WHAT NEEDS TO BE DONE
Transcribe the lines below without changes, starting with the line that contains "Select the 25/05/2019" and continuing through the line that contains "Action: pos(38,679)". Include both of those lines.

INFORMATION GIVEN
_____
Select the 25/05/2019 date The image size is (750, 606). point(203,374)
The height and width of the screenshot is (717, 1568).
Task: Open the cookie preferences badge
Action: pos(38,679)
_____
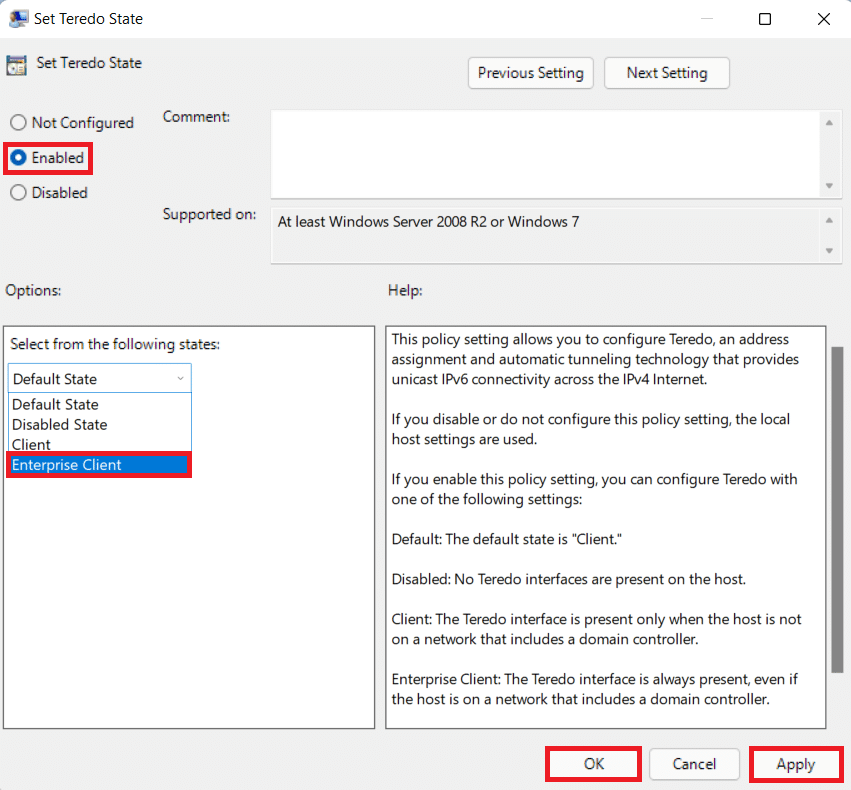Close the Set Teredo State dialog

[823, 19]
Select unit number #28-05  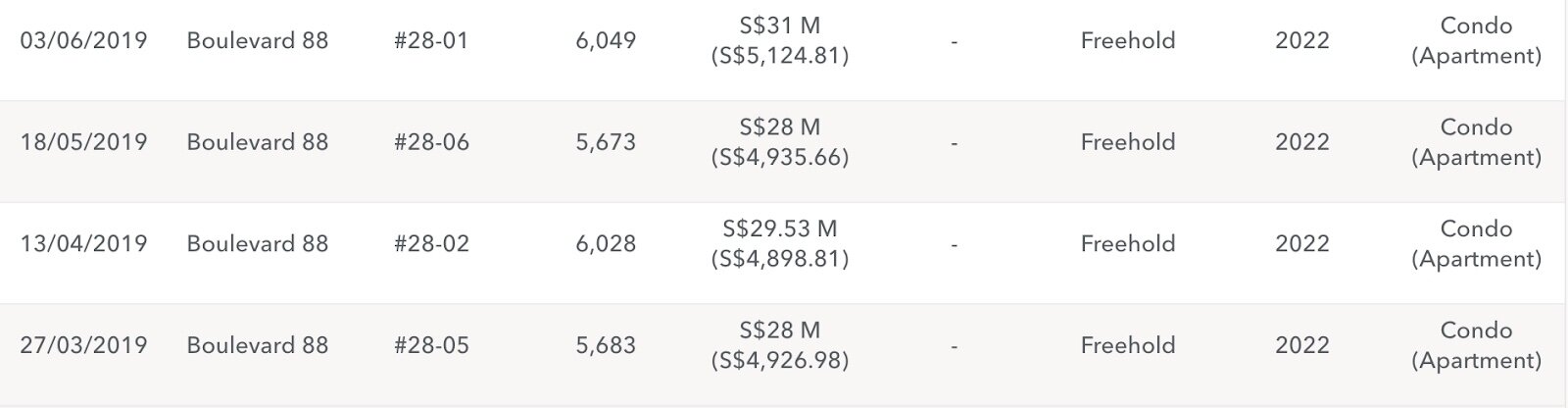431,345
_____
SOLUTION TO THIS PROBLEM
Select the 25/05/2019 date The image size is (750, 606). point(203,374)
The height and width of the screenshot is (717, 1568).
Task: Open the cookie preferences badge
Action: pos(38,679)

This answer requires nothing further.